--- START OF Records for the task ---

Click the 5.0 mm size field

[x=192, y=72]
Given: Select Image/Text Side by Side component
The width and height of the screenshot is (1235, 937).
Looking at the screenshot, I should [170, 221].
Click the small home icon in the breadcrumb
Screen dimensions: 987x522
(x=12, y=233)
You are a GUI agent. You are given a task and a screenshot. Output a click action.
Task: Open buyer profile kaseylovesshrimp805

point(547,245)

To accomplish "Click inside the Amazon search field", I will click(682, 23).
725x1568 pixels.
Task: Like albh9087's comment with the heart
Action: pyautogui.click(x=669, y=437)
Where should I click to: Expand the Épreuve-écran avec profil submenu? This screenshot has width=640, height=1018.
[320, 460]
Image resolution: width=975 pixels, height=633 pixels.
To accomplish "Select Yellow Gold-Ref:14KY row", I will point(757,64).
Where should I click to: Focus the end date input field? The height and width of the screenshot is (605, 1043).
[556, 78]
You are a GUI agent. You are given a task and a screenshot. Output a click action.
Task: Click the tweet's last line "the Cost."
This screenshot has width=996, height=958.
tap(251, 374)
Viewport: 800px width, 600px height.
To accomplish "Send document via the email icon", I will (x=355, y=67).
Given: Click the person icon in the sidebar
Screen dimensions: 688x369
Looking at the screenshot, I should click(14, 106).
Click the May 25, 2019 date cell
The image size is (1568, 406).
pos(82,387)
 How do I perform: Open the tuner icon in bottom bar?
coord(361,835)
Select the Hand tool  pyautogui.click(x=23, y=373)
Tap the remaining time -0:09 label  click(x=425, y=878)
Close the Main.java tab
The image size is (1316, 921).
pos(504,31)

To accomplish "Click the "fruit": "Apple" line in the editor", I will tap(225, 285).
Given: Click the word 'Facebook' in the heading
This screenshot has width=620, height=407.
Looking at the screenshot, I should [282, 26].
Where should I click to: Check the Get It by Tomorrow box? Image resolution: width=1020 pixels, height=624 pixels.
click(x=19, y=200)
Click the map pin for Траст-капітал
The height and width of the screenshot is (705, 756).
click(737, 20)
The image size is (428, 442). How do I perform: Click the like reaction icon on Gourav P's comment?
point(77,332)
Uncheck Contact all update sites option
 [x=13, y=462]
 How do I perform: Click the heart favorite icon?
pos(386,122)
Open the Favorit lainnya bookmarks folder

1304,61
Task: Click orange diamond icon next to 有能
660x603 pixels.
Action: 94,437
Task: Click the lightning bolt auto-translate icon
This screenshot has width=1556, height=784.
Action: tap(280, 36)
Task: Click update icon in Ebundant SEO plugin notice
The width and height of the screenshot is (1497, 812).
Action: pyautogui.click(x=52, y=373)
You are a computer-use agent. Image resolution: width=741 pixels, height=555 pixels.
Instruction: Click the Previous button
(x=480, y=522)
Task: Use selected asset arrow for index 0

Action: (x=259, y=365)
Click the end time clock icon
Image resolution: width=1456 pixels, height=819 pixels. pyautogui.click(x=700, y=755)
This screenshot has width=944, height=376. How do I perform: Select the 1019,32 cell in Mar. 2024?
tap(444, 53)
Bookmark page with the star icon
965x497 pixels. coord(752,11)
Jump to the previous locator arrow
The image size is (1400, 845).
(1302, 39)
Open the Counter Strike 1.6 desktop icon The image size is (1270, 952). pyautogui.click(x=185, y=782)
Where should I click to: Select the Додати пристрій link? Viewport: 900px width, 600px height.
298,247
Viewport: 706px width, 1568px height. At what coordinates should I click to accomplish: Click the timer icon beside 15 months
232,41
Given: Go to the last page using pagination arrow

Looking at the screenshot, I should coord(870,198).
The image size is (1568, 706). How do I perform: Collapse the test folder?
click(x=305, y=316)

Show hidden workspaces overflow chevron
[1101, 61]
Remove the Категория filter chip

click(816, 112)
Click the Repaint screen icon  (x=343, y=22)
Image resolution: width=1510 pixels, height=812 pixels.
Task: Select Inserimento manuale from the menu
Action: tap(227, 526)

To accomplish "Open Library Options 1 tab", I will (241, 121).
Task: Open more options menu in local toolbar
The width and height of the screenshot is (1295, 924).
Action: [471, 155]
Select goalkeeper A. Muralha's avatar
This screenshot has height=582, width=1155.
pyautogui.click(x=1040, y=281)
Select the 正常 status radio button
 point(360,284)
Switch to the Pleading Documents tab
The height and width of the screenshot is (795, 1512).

--- END OF Records for the task ---

### [Aim of the exercise]
Output the lines of the items above as a numbered list, omitting blank lines.

### [Response to the exercise]
1. Click the 5.0 mm size field
2. [x=192, y=72]
3. Given: Select Image/Text Side by Side component
4. The width and height of the screenshot is (1235, 937).
5. Looking at the screenshot, I should [170, 221].
6. Click the small home icon in the breadcrumb
7. Screen dimensions: 987x522
8. (x=12, y=233)
9. You are a GUI agent. You are given a task and a screenshot. Output a click action.
10. Task: Open buyer profile kaseylovesshrimp805
11. point(547,245)
12. To accomplish "Click inside the Amazon search field", I will click(682, 23).
13. 725x1568 pixels.
14. Task: Like albh9087's comment with the heart
15. Action: pyautogui.click(x=669, y=437)
16. Where should I click to: Expand the Épreuve-écran avec profil submenu? This screenshot has width=640, height=1018.
17. [320, 460]
18. Image resolution: width=975 pixels, height=633 pixels.
19. To accomplish "Select Yellow Gold-Ref:14KY row", I will point(757,64).
20. Where should I click to: Focus the end date input field? The height and width of the screenshot is (605, 1043).
21. [556, 78]
22. You are a GUI agent. You are given a task and a screenshot. Output a click action.
23. Task: Click the tweet's last line "the Cost."
24. This screenshot has width=996, height=958.
25. tap(251, 374)
26. Viewport: 800px width, 600px height.
27. To accomplish "Send document via the email icon", I will (x=355, y=67).
28. Given: Click the person icon in the sidebar
29. Screen dimensions: 688x369
30. Looking at the screenshot, I should click(14, 106).
31. Click the May 25, 2019 date cell
32. The image size is (1568, 406).
33. pos(82,387)
34.  How do I perform: Open the tuner icon in bottom bar?
35. coord(361,835)
36. Select the Hand tool  pyautogui.click(x=23, y=373)
37. Tap the remaining time -0:09 label  click(x=425, y=878)
38. Close the Main.java tab
39. The image size is (1316, 921).
40. pos(504,31)
41. To accomplish "Click the "fruit": "Apple" line in the editor", I will tap(225, 285).
42. Given: Click the word 'Facebook' in the heading
43. This screenshot has width=620, height=407.
44. Looking at the screenshot, I should [282, 26].
45. Where should I click to: Check the Get It by Tomorrow box? Image resolution: width=1020 pixels, height=624 pixels.
46. click(x=19, y=200)
47. Click the map pin for Траст-капітал
48. The height and width of the screenshot is (705, 756).
49. click(737, 20)
50. The image size is (428, 442). How do I perform: Click the like reaction icon on Gourav P's comment?
51. point(77,332)
52. Uncheck Contact all update sites option
53.  [x=13, y=462]
54.  How do I perform: Click the heart favorite icon?
55. pos(386,122)
56. Open the Favorit lainnya bookmarks folder
57. 1304,61
58. Task: Click orange diamond icon next to 有能
59. 660x603 pixels.
60. Action: 94,437
61. Task: Click the lightning bolt auto-translate icon
62. This screenshot has width=1556, height=784.
63. Action: tap(280, 36)
64. Task: Click update icon in Ebundant SEO plugin notice
65. The width and height of the screenshot is (1497, 812).
66. Action: pyautogui.click(x=52, y=373)
67. You are a computer-use agent. Image resolution: width=741 pixels, height=555 pixels.
68. Instruction: Click the Previous button
69. (x=480, y=522)
70. Task: Use selected asset arrow for index 0
71. Action: (x=259, y=365)
72. Click the end time clock icon
73. Image resolution: width=1456 pixels, height=819 pixels. pyautogui.click(x=700, y=755)
74. This screenshot has width=944, height=376. How do I perform: Select the 1019,32 cell in Mar. 2024?
75. tap(444, 53)
76. Bookmark page with the star icon
77. 965x497 pixels. coord(752,11)
78. Jump to the previous locator arrow
79. The image size is (1400, 845).
80. (1302, 39)
81. Open the Counter Strike 1.6 desktop icon The image size is (1270, 952). pyautogui.click(x=185, y=782)
82. Where should I click to: Select the Додати пристрій link? Viewport: 900px width, 600px height.
83. 298,247
84. Viewport: 706px width, 1568px height. At what coordinates should I click to accomplish: Click the timer icon beside 15 months
85. 232,41
86. Given: Go to the last page using pagination arrow
87. Looking at the screenshot, I should coord(870,198).
88. The image size is (1568, 706). How do I perform: Collapse the test folder?
89. click(x=305, y=316)
90. Show hidden workspaces overflow chevron
91. [1101, 61]
92. Remove the Категория filter chip
93. click(816, 112)
94. Click the Repaint screen icon  (x=343, y=22)
95. Image resolution: width=1510 pixels, height=812 pixels.
96. Task: Select Inserimento manuale from the menu
97. Action: tap(227, 526)
98. To accomplish "Open Library Options 1 tab", I will (241, 121).
99. Task: Open more options menu in local toolbar
100. The width and height of the screenshot is (1295, 924).
101. Action: [471, 155]
102. Select goalkeeper A. Muralha's avatar
103. This screenshot has height=582, width=1155.
104. pyautogui.click(x=1040, y=281)
105. Select the 正常 status radio button
106.  point(360,284)
107. Switch to the Pleading Documents tab
108. The height and width of the screenshot is (795, 1512).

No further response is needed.